The woman snapped apart the clasp of the bag, which fell open. Inside, there was the body of a small child. She unwrapped the thick blanket, revealing miniature features in apparently tranquil sleep.
His silky flaxen hair glimmered like gold in the lamplight. The girl chattered ecstatically.
‘Oh my, oh my! Poor little fellow—we must get you out of this, mustn’t we now? What a good little boy to put up with such cramps for so long!’
As she bent down to draw the little blanket-swaddled body from the bag, she noticed for the first time that he was gagged with a white handkerchief stained with clotted black blood. After a while she spoke, but her voice now had a hollow ring to it.
‘He’s dead.’
The man propped himself up on his elbows.
‘It couldn’t be helped. It was the only way.’
For a long while, all was silent in the room. The man and the woman just sat there with the corpse of the child in the travelling bag between them.

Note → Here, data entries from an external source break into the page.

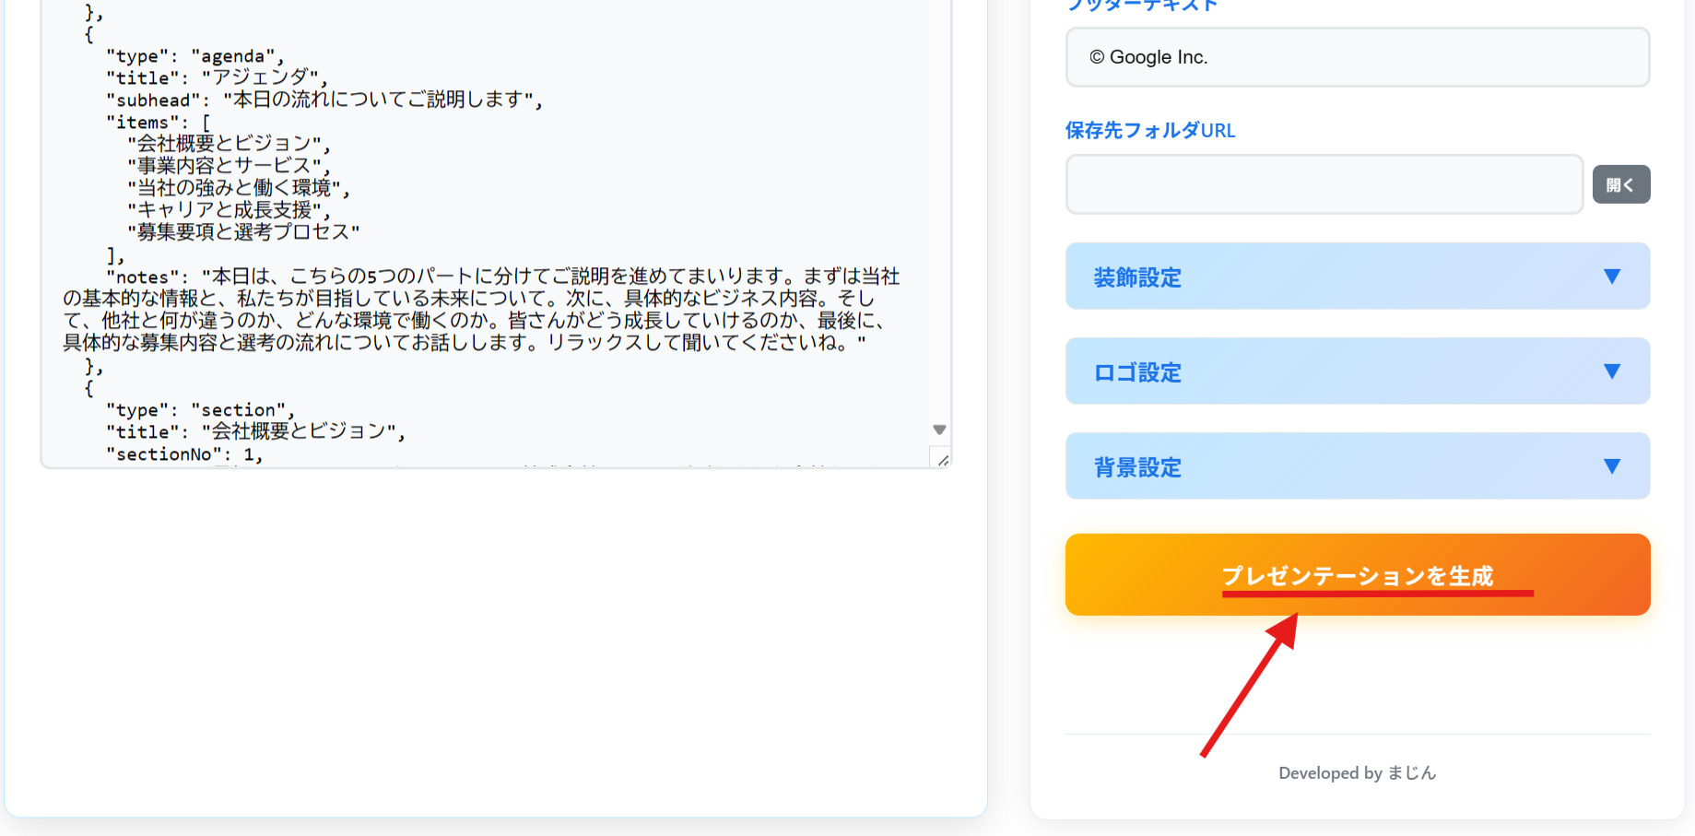Expand the ロゴ設定 section
Image resolution: width=1695 pixels, height=836 pixels.
pos(1357,371)
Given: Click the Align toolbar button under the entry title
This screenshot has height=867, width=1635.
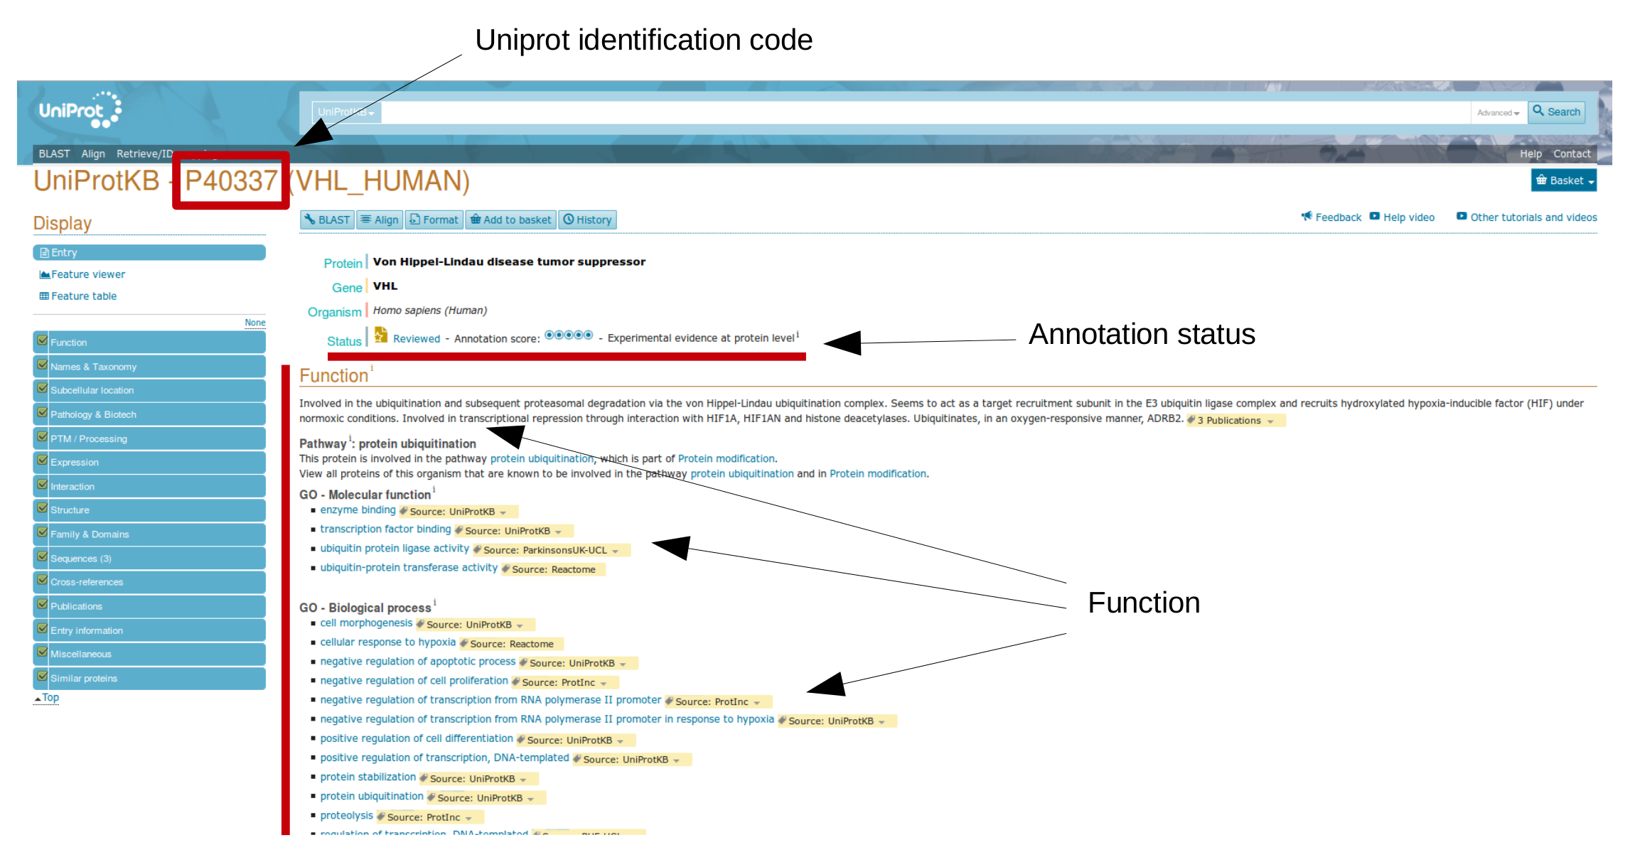Looking at the screenshot, I should click(380, 220).
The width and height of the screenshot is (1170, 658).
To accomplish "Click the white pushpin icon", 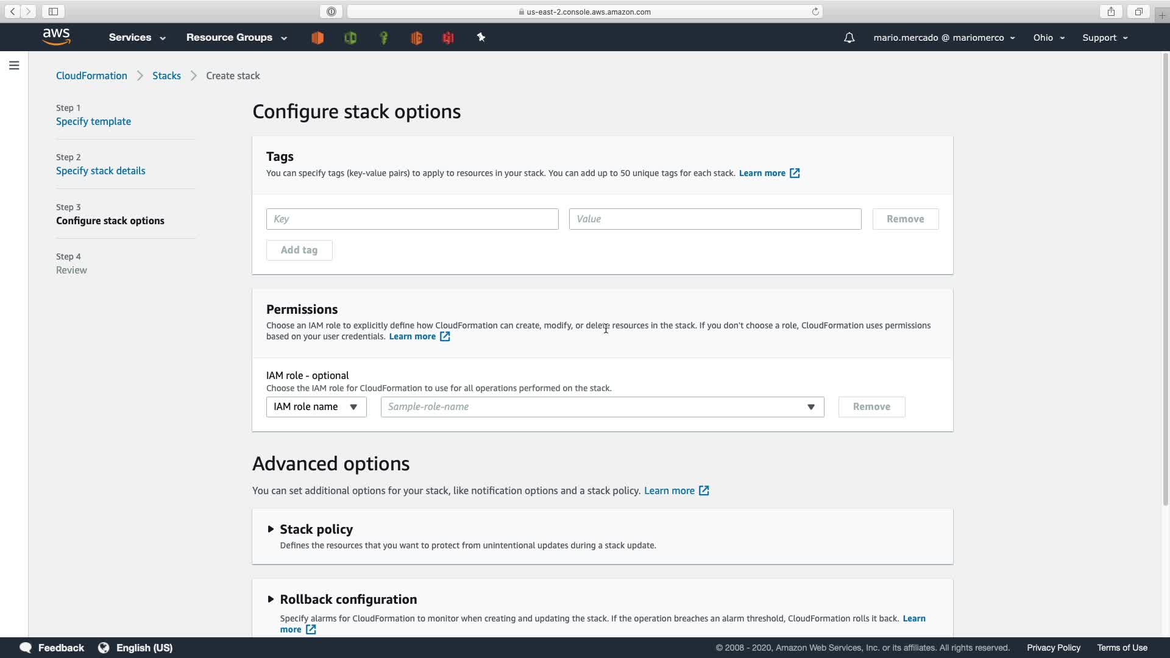I will point(481,38).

Ten hours later, the man once again took up the bag and set off downstairs. The woman led the way, flashing a torchlight down the stairs and along each corridor, making certain that no one was around. Taking their time so as to avoid making any noise, they finally reached the airless basement. There was a large tiled bath—about fifteen feet square—designed for communal bathing, which had not been used for some years. The man shone the torch around, picking out in the light various objects left scattered about when some construction project had been abandoned. There were a pick and shovel, a broken paper sack full of cement, a slimeencrusted wooden tub full of stagnant water, a heap of tiles… Last of all he shone the torch into the very centre of the bath, revealing a hole, about three feet deep, dug down beneath the tiles. He gazed at it intently; just as the woman had said, it was exactly the right size to take the Gladstone bag.